EXERCISE OBJECTIVE> Every line of the material that mentions the word "computer" should be copied out.

RECORDS TO PROCESS>
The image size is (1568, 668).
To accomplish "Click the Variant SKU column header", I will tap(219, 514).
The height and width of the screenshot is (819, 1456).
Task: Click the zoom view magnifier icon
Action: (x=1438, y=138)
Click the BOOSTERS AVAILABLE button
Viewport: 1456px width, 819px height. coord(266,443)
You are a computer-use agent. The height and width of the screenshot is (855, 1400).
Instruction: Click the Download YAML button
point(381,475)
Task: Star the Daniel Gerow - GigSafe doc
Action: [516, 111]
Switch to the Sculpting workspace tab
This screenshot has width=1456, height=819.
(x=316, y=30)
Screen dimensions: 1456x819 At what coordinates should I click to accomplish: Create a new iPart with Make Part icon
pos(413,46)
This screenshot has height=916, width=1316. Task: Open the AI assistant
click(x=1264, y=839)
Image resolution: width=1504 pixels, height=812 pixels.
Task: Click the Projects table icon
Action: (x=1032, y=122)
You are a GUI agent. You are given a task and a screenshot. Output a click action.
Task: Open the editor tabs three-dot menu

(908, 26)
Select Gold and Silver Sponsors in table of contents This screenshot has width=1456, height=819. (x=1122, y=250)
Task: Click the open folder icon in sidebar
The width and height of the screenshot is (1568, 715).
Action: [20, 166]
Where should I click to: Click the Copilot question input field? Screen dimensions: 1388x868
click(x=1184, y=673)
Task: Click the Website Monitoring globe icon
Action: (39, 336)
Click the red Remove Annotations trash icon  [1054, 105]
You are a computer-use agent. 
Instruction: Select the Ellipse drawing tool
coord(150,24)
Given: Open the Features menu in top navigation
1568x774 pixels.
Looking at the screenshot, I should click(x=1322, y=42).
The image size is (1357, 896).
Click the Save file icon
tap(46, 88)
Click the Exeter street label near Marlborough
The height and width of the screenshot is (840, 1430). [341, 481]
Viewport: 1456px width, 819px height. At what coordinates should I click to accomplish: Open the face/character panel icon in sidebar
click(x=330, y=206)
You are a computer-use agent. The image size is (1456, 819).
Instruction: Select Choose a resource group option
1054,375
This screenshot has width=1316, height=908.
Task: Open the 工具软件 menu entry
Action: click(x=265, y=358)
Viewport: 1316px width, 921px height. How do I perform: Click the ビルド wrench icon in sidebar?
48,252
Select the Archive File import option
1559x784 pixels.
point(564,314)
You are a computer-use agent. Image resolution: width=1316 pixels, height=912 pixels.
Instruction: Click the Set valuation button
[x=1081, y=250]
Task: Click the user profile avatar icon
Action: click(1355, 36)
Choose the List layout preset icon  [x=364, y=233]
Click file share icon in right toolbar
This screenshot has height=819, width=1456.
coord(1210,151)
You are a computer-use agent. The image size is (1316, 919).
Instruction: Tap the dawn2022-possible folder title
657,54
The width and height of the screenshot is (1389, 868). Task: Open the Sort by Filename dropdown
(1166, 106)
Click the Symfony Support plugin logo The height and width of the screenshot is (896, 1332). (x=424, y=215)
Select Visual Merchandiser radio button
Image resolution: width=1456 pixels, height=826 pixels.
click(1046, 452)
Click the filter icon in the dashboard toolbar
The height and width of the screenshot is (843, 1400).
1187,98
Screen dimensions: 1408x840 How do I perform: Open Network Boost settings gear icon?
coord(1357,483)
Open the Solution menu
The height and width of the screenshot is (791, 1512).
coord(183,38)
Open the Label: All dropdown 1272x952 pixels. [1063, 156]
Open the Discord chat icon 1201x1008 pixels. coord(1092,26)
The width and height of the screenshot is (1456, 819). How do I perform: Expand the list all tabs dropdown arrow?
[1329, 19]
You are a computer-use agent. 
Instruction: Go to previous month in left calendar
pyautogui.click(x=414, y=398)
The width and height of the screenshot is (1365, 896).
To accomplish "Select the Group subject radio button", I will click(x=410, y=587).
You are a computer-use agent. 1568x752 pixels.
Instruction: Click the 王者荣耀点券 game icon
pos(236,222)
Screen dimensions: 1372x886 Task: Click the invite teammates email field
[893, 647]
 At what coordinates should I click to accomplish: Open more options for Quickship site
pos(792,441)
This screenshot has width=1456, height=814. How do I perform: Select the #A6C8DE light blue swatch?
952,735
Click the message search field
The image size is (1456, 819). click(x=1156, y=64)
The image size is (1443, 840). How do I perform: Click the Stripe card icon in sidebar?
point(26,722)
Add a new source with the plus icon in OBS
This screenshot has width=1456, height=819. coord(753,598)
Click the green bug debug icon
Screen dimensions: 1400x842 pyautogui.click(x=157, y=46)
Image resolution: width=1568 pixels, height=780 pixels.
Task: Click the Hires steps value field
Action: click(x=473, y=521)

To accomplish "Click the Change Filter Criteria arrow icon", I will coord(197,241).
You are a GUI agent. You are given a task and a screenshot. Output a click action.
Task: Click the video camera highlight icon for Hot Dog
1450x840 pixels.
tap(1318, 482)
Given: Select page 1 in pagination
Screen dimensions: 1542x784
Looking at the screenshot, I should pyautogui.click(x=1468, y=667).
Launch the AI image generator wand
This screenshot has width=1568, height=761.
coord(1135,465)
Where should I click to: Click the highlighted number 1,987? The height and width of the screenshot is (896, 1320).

PROBLEM SOLUTION>
You are a computer-use agent. The height and width of the screenshot is (855, 1400).
You are a computer-use agent. 
You are a computer-use agent. The image size is (1456, 819).
You are a computer-use agent. Image resolution: width=1316 pixels, height=912 pixels.
You are a computer-use agent. The image size is (1316, 919).
You are a computer-use agent. 
You are a computer-use agent. 1568x752 pixels.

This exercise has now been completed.